صَوْمُ يَوْمِ التَّرْوِيةِ كَفَّارَةُ سَنَةٍ وَصَوْمُ يَوْمِ عَرَفَةَ كَفَّارَةُ سَنَتَيْنِ

 

 Puasa hari Tarwiyah menghapus dosa satu tahun dan puasa hari Arafah menghapus dosa dua tahun.

Hadits tersebut oleh Imam Suyuthi diberi status dlaif. Walau demikian tidak mengapa digunakan karena para ulama menyatakan hadits dlaif bisa digunakan sebagai dasar untuk fadlailul a’mal (amal-amal utama yang tak terkait halal haram). Disamping itu, kesunnahan puasa di hari Tarwiyah tercakup dalam hadits riwayat Imam Bukhari, Imam Tirmidzi, Imam Ibnu Majah di atas. Adanya tambahan keterangan dalam hadits Ibn Abbas ini semata menambah semangat dan kemantapan hati untuk melaksanakan.

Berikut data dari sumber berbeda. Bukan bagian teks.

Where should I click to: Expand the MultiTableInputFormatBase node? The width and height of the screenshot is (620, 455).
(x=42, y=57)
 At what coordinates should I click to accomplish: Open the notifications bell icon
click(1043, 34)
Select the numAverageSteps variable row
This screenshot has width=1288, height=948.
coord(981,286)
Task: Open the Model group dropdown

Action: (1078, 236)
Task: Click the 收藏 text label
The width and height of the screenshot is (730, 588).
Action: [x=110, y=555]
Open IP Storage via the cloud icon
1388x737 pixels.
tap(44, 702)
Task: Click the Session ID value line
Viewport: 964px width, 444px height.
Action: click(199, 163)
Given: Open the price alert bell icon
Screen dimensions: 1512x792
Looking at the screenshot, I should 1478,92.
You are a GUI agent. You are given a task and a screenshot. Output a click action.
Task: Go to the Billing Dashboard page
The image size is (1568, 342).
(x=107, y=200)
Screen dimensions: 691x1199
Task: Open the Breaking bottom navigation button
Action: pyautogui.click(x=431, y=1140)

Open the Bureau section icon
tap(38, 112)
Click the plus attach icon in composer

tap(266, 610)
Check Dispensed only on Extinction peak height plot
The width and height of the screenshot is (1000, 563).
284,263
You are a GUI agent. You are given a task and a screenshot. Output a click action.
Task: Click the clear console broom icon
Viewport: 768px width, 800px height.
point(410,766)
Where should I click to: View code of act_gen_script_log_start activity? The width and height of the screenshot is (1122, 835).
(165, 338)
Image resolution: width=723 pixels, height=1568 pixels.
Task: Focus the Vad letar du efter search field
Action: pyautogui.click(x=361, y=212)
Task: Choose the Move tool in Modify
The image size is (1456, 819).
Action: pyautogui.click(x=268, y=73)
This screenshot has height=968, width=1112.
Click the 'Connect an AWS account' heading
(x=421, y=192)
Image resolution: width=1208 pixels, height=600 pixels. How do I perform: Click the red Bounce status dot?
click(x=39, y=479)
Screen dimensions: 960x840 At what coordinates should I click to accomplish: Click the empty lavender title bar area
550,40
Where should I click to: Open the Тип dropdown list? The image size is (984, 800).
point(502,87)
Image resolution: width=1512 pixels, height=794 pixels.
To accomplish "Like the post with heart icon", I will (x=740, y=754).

Imam Suyuthi tak hanya menampilkan tentang puasa dalam kaitannya dengan hari Tarwiyah. Di bagian lain dari Al-Jamius shaghir tersebut Beliau juga menuliskan hadits :

 

مَنْ أَحْيَا اللَّيَالِيَ الأَرْبَعَ وَجَبَتْ لَهُ الجَنَّةُ لَيْلَةَ التَّرْوِيَةِ وَلَيْلَةَ عَرَفَةَ وَلَيْلَةَ النَّحْرِ وَلَيْلَةَ الْفِطْرِ

 

Barang siapa menghidupkan empat malam maka baginya surga; malam Tarwiyah, malam Arafah, malam Idul Adha, malam Idul Fitri.

Hadits diriwayatkan Imam Ibnu Asakir dari sahabat Muad bin Jabal dan diberi status shahih oleh Imam Suyuthi.

Belum ada keterangan pasti yang penulis temukan tentang cara menghidupkan malam Tarwiyah. Namun mengacu pada keterangan para ulama terkait menghidupkan malam hari raya maka setidak-tidaknya melaksanakan shalat Isya dengan berjamaah dan berazam untuk juga melaksanakan shalat Shubuh dengan berjamaah. Tentunya akan lebih baik bila ditambah dengan ibadah-ibadah yang lain. Wallahu a’lam.